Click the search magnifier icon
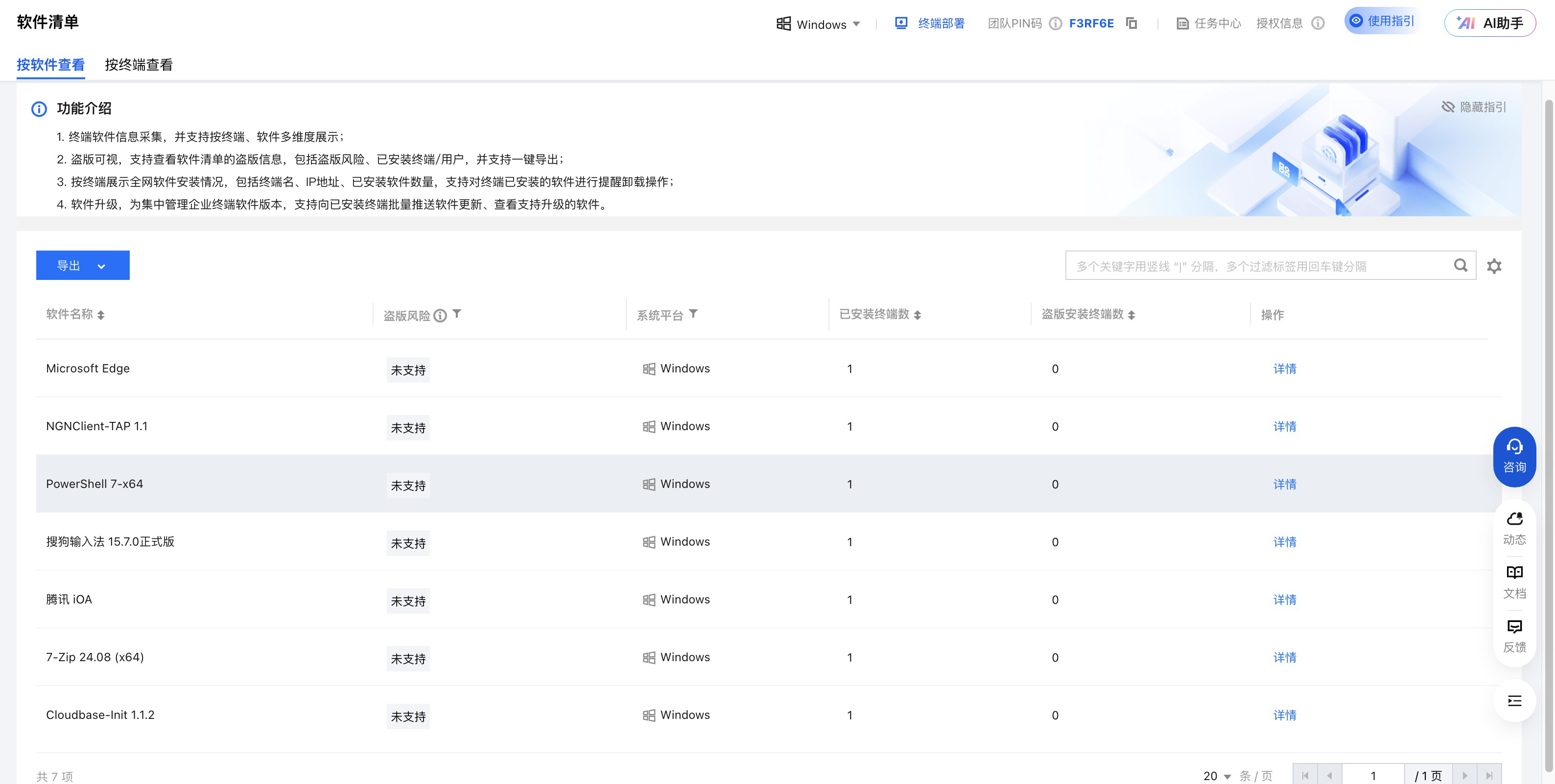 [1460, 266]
==
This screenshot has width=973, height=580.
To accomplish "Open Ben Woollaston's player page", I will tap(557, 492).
==
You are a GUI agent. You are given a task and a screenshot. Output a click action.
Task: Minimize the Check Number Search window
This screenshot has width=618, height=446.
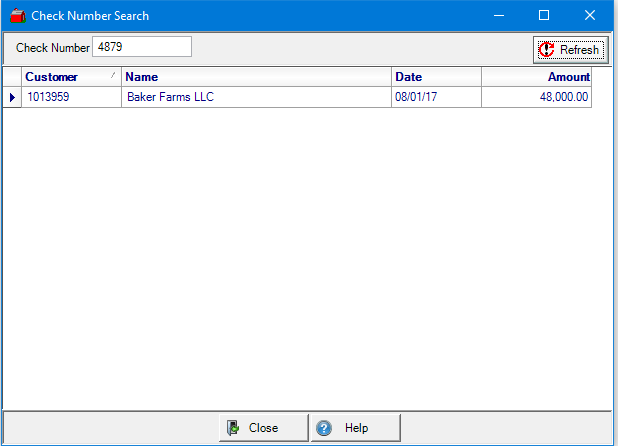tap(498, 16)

◆ TASK: Pick out each line above that contains the string "width", and copy every such line in full.

◆ COMPLETED EXERCISE:
This screenshot has width=973, height=580.
This screenshot has width=618, height=446.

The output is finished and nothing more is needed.